All of these currents in the German philosophical and literary world of the 1790s may be said to have had a remarkable geographical centre: the small university town of Jena (with 4,300 people and 800 students), on any account one of the most liberal and progressive university communities of its day in Germany or elsewhere. Drawn to its light in the mid- and late-1790s was a "who's who" of German intellectual culture: Friedrich and August Schlegel, along with their wives Caroline Schlegel Schelling and Dorothea Mendelssohn Veit, Novalis and Schleiermacher, with Goethe and Schiller close by in neighbouring Weimar.
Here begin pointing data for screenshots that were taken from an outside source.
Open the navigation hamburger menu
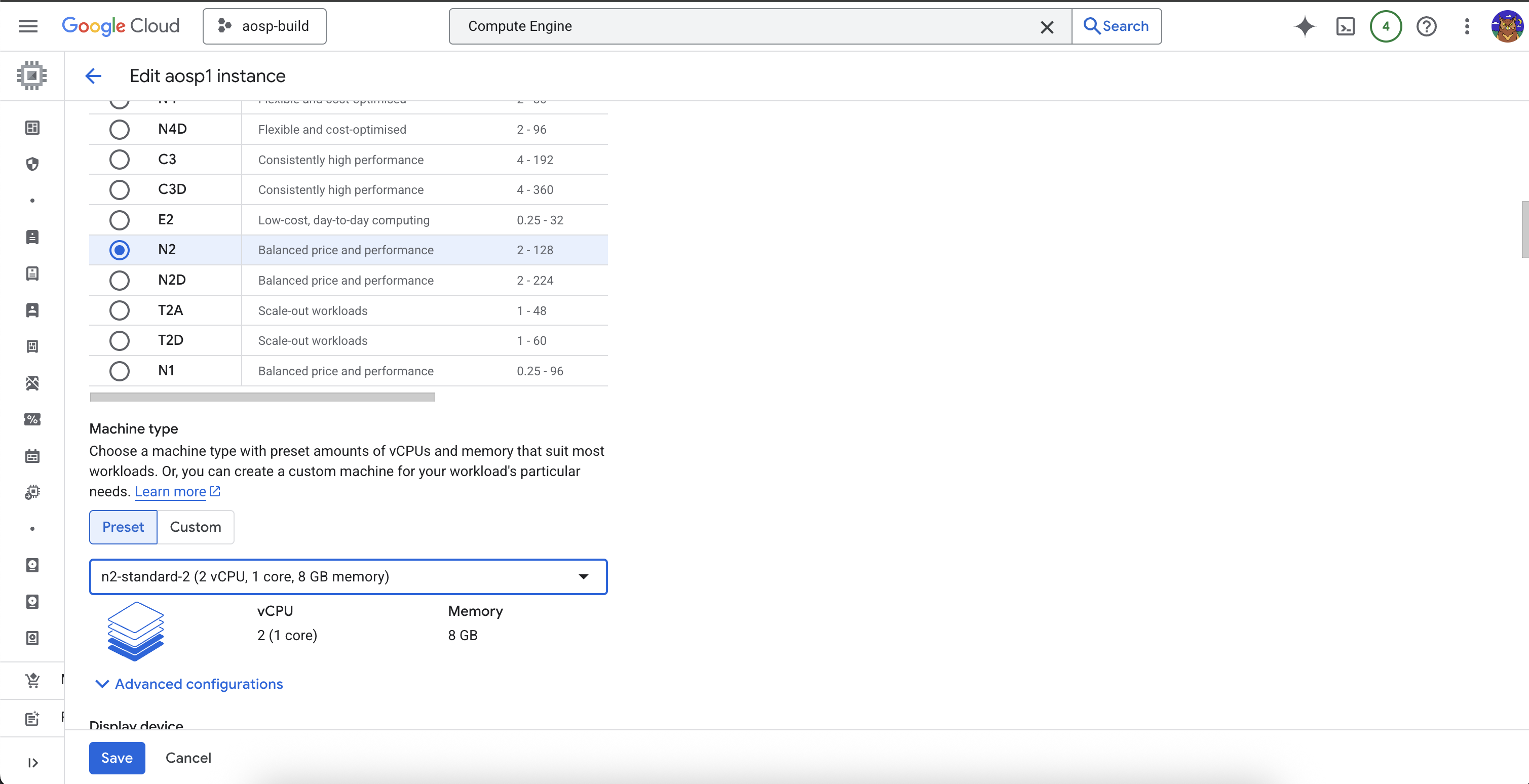 coord(28,26)
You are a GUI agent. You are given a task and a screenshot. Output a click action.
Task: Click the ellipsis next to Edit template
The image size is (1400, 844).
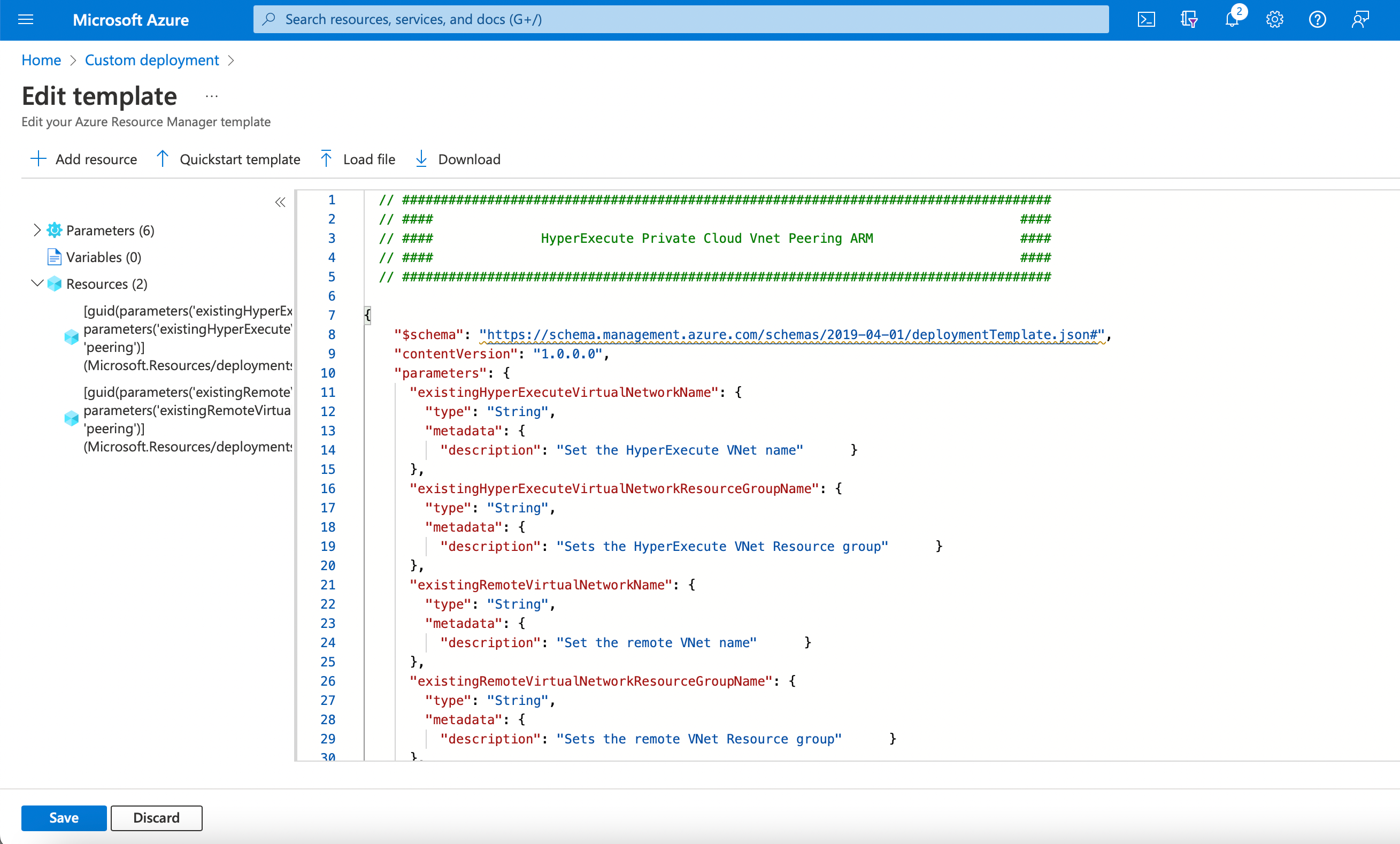click(x=211, y=96)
A leading edge of philosophical research stemming from Kant, it housed the important journal Allgemeine Literatur-Zeitung (ALZ), which had become an important organ of Kantian philosophical writing, and had attracted in succession Karl Reinhold in 1787 and Fichte in 1794.
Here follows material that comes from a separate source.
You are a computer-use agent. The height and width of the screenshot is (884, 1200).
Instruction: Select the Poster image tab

The Jena of these years was thus, in Friedrich Schlegel's words, a "symphony of professors", but there was no one more central to the intellectual activity surrounding it than Fichte, whom Holderlin called the "soul of Jena". Starting with his inaugural lecture on 23 May 1794, Fichte drew students widely, not only among aspiring philosophers but also among those whose interest and fame would prove to be more literary - Novalis, Friedrich Schlegel and Holderlin, for example, were all drawn to make serious studies of Fichte's philosophy at one point or another in their own intellectual development.
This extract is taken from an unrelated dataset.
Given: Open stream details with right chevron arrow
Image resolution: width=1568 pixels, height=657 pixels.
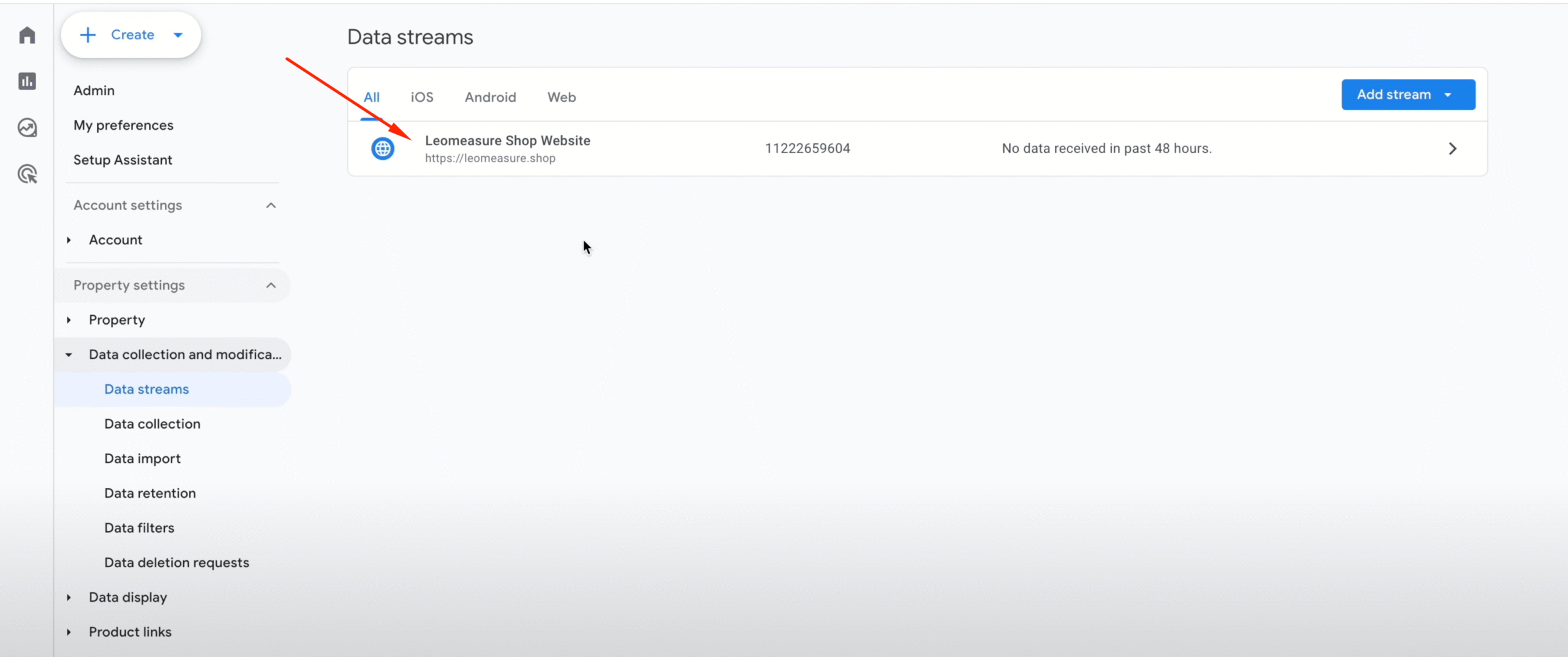Looking at the screenshot, I should (1452, 149).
Fichte's emerging philosophical stance in his Jena lectures presented to the public an important turn in the development of post-Kantian idealism. Reinhold had attempted to give what he thought was a necessary grounding to the Kantian project as a whole by beginning from a single first principle - what he called the "principle of consciousness", that "in consciousness the subject distinguishes the representation from the subject and object and relates it to both". But that attempt at grounding had quickly been called into question by G. E. Schulze in an essay named, after the ancient sceptic, Aenesidemus: Schulze argued, among other things, that if the "fact of consciousness" were the first principle of philosophy, it would be based on an infinite regress - since the subject needs to have a representation of itself, and there would need to be a representation of that, and so on.
The effect of Schulze's sceptical query to Reinhold was devastating for Reinhold's career, but Fichte (who reviewed the Aenesidemus essay for ALZ) not only picked up the difficulty but suggested a new way of proceeding: self-consciousness needed a different sort of account that was not representationalist, as Reinhold's attempt had been. What was needed was a point of departure not based in a fact (Tatsache) like the supposed "fact of consciousness" but rather was an action (Tathandlung). As Fichte came to state it in the course of his developing Science of Knowledge (Wissenschaftslehre, of which he wrote some sixteen versions), the proposition "I = I", which proclaims the necessary unity of self-consciousness, requires that there be some "not-I", but since that not-I can only be something posited by the I itself, the I must strive to overcome that not-I by showing that any possible other is what it is only by construction from the necessary conditions of the I itself. Our experience of objects of knowledge is thus something that we have by means of the self-grounding activity of the I.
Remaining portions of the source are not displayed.